Multidimensional parity-check code
A multidimensional parity-check code (MDPC) is a simple type of error correcting code that operates by arranging the message into a multidimensional grid, and calculating a parity digit for each row and column. In general, an n-dimensional parity scheme can correct n/2 errors.[citation needed]
Example
[edit]The two-dimensional parity-check code, usually called the optimal rectangular code, is the most popular form of multidimensional parity-check code.

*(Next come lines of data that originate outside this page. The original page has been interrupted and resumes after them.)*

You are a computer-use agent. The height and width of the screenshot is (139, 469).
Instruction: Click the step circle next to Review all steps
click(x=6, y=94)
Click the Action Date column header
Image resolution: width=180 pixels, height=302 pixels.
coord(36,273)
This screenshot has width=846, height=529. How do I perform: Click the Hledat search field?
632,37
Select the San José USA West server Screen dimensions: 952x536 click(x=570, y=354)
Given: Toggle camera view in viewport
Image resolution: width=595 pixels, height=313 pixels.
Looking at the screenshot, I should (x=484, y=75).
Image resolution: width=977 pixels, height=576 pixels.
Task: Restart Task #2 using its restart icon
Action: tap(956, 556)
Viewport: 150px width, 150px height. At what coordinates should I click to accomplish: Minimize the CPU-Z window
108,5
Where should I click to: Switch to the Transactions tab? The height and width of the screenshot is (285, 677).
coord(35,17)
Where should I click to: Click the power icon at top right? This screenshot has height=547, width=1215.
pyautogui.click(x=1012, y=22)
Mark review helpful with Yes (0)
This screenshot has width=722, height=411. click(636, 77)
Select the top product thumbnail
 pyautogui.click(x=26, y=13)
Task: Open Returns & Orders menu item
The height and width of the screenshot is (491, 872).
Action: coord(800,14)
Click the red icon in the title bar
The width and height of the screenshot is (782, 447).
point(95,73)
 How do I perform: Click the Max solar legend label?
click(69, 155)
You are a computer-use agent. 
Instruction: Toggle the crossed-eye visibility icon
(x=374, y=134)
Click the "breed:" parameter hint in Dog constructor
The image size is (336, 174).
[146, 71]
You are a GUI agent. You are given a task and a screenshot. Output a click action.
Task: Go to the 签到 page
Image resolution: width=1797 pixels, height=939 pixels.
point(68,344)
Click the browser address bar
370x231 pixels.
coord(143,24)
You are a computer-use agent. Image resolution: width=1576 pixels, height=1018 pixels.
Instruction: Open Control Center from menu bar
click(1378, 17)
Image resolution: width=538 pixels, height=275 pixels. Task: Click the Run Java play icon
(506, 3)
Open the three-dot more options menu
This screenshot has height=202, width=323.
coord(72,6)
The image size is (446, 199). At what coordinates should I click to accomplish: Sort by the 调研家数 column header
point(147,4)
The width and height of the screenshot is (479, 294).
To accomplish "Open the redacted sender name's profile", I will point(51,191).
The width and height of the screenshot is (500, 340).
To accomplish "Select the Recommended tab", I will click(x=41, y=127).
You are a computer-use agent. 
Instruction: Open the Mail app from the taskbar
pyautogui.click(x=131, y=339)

Assume that the goal is to transmit the four-digit message "1234", using a two-dimensional parity scheme. First the digits of the message are arranged in a rectangular pattern:
- 12
- 34
Parity digits are then calculated by summing each column and row separately:
- 123
- 347
- 46
The eight-digit sequence "12334746" is the message that is actually transmitted. If any single error occurs during transmission then this error can not only be detected but can also be corrected as well. Let us suppose that the received message contained an error in the first digit. The receiver rearranges the message into the grid:
- 923
- 347
- 46
The receiver can see that the first row and also the first column add up incorrectly. Using this knowledge and the assumption that only one error occurred, the receiver can correct the error. In order to handle two errors, a 4-dimensional scheme would be required, at the cost of more parity digits.
Decoder
[edit]An n-dimensional parity scheme is only guaranteed to correct up to n/2 errors, as the minimum distance is (n + 1). As with all block codes, a soft-decision decoder may be able to correct more than this.